The Scoop on School Lunch

The Editors of Rethinking Schools

The federal school lunch program is the oldest and largest of child nutrition programs and began in 1946 with the dual purpose of helping feed the nation’s children and boosting the market for surplus agricultural commodities, in particular milk and meat products. That tension between what’s best for children and the interests of business pervades the program to this day.

Because of their longstanding relationship to agribusiness, the federal school food programs are overseen by the U.S. Department of Agriculture, not the Department of Health and Human Services.

Over the years, the program has expanded to include school breakfasts and after-school snacks — although those programs are not nearly as widespread. Conservatives, fearful that free food to children undermines personal responsibility and promotes a ‘nanny state’ mentality, have hobbled discussions on providing a free lunch to all schoolchildren.
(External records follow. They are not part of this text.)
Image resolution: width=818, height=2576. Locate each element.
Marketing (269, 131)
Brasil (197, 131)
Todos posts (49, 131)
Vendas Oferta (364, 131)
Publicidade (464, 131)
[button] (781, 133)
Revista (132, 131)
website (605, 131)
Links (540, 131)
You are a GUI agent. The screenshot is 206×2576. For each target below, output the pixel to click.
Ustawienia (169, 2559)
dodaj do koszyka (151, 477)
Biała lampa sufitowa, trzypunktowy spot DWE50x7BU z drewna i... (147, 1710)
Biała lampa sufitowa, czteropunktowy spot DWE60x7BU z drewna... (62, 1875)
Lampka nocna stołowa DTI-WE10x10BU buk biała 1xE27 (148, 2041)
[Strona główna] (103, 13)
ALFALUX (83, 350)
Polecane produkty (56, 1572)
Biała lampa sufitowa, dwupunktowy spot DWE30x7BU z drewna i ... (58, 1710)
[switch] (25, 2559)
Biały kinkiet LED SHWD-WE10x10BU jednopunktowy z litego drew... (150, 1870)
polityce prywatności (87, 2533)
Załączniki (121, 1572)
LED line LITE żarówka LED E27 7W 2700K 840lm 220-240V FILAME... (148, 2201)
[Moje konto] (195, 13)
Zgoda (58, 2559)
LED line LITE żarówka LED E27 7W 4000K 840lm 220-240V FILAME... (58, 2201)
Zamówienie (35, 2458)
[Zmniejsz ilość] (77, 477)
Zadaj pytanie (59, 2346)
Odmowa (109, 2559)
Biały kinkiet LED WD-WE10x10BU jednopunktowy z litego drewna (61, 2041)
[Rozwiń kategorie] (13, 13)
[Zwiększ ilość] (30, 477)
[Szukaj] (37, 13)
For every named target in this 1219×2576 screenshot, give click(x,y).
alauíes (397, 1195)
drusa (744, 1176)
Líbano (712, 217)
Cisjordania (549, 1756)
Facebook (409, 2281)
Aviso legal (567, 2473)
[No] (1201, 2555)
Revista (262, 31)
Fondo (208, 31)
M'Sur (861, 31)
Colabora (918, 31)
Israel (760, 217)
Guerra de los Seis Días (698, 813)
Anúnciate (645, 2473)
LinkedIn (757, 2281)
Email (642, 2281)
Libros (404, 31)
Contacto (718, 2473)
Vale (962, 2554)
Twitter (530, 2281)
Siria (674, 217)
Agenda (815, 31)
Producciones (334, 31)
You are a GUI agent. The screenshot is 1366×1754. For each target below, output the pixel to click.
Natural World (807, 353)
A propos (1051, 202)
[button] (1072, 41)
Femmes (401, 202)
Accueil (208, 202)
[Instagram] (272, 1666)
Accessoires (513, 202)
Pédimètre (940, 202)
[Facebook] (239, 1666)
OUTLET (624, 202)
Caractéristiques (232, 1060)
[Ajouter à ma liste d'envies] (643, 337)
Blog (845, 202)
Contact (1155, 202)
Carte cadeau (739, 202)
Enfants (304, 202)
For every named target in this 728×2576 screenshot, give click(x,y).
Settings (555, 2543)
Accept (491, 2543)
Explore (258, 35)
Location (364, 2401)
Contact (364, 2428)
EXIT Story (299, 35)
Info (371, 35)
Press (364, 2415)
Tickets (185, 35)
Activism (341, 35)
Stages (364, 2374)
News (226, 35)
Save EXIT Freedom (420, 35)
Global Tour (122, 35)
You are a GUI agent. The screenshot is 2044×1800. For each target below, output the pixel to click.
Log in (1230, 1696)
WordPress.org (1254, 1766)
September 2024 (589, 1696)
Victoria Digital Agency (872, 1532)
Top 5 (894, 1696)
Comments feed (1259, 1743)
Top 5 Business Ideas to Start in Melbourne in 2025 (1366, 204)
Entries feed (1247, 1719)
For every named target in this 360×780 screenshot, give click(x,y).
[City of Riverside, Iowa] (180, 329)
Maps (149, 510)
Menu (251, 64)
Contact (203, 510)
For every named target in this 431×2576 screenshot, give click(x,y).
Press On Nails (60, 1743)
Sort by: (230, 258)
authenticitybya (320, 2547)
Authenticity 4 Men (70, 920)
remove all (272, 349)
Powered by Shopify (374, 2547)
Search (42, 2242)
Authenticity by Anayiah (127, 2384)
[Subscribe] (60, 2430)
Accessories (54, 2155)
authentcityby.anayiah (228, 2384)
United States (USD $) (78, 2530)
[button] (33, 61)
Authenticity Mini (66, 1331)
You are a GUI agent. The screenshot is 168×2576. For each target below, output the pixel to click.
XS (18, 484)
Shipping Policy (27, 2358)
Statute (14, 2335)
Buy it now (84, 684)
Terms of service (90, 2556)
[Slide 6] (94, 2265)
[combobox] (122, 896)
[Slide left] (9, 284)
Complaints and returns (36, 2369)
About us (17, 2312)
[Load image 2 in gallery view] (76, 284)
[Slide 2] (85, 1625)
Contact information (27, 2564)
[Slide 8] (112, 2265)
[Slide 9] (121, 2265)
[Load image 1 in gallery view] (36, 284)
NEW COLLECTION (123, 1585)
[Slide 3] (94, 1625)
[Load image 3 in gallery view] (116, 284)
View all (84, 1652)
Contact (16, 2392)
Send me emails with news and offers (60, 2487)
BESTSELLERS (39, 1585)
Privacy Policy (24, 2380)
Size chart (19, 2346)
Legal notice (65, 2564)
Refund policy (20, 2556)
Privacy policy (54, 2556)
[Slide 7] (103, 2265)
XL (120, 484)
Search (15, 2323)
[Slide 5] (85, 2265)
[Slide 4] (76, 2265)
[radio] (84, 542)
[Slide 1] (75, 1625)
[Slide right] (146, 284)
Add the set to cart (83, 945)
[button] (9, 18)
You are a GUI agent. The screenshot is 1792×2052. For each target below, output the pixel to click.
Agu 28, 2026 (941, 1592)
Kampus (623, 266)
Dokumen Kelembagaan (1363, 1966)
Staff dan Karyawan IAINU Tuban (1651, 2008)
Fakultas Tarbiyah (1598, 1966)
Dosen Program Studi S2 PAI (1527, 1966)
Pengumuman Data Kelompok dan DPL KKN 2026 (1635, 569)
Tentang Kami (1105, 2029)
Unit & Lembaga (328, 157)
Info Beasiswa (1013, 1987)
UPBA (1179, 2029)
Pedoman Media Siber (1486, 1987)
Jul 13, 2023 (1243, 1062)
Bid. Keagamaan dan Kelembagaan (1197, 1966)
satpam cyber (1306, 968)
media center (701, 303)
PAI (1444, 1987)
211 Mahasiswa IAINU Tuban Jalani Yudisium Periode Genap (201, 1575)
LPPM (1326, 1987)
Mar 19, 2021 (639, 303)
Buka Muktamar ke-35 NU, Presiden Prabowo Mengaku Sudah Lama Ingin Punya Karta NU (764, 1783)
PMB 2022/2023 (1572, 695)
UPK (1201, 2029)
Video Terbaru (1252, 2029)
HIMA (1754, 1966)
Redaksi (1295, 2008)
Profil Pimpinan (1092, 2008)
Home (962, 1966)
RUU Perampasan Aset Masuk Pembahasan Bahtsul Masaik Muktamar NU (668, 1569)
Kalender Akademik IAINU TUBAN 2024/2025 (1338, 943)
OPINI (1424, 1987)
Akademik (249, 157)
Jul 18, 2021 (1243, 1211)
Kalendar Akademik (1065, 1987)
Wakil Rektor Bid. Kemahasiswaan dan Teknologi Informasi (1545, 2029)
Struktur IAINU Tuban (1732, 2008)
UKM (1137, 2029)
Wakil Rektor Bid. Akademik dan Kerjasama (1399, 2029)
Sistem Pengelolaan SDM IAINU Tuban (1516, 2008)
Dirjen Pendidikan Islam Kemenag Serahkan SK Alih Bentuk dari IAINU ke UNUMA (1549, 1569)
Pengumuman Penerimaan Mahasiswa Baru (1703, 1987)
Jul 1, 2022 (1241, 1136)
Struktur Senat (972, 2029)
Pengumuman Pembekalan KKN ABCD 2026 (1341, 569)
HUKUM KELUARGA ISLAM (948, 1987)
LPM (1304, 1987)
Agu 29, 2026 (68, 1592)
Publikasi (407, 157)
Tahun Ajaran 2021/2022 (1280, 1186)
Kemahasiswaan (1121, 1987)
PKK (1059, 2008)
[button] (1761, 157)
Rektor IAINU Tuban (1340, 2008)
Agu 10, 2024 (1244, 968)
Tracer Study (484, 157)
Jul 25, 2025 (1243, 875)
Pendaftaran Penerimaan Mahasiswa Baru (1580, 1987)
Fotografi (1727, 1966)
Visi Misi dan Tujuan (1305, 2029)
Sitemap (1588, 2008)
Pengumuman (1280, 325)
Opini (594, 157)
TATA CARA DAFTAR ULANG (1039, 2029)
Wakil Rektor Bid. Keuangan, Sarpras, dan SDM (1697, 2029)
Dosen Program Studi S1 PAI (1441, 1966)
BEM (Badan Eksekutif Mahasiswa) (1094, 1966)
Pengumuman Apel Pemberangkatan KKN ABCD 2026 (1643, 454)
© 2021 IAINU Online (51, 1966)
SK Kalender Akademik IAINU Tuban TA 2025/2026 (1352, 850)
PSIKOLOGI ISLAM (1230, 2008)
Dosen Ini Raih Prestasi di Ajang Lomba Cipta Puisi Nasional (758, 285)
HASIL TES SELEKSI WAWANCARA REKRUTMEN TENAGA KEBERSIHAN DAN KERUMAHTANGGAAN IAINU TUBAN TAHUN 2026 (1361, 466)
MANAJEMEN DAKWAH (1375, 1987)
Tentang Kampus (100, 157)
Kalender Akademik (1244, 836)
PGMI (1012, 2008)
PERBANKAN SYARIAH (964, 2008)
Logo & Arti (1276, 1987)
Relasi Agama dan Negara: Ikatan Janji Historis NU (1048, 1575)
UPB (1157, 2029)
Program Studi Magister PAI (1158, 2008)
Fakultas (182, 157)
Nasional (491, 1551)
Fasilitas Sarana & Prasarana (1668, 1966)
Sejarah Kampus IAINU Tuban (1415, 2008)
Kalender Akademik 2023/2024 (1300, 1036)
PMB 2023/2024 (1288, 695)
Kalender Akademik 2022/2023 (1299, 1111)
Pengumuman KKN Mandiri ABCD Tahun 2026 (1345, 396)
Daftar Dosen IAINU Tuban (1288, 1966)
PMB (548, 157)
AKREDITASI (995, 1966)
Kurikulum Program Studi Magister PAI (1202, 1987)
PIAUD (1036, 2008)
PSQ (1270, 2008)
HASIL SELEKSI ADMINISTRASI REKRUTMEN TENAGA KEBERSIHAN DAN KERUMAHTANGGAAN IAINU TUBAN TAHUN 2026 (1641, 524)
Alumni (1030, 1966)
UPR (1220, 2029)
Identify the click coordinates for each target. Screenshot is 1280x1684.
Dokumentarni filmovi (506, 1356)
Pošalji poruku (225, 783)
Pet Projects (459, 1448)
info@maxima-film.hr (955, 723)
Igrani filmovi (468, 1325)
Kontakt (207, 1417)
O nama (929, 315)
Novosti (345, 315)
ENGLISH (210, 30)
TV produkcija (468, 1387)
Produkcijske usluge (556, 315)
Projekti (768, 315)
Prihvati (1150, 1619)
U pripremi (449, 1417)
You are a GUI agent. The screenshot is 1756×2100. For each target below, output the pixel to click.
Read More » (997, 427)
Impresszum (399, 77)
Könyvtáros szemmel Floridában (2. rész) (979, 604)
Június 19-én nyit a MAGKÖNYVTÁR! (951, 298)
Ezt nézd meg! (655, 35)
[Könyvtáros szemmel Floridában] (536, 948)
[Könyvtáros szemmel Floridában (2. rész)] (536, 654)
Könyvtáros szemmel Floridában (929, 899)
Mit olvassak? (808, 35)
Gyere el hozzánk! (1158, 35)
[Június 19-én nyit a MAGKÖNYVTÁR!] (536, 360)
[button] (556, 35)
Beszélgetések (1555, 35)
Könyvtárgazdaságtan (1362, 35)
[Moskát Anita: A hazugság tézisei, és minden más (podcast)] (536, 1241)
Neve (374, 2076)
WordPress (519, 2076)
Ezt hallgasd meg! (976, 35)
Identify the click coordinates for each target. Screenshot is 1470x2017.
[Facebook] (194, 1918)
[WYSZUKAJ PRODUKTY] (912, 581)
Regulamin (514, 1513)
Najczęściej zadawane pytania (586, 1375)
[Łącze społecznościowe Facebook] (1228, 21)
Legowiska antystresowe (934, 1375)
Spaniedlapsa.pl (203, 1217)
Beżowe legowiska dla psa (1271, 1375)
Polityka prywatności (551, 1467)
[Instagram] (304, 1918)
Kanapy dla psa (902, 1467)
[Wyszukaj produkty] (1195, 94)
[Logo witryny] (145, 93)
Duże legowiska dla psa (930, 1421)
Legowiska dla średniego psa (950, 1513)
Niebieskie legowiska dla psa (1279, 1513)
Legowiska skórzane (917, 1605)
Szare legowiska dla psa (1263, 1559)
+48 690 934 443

Instead, the government has instituted a highly bureaucratic and at times humiliating system where families need to prove they are sufficiently poor to qualify for a free or reduced-price school lunch.

School lunches are free for children whose family income is below 130 percent of the poverty level. When income is between 130 and 185 percent of poverty, schools are allowed to charge up to 40 cents. Others pay full price.

In the 2004-05 school year, an average of 29 million children a day received school lunches under the federal program, or about half of the country’s schoolchildren. Of those, almost 60 percent were either free or at reduced price. Nearly 100,000 public and nonprofit private schools participated in the program.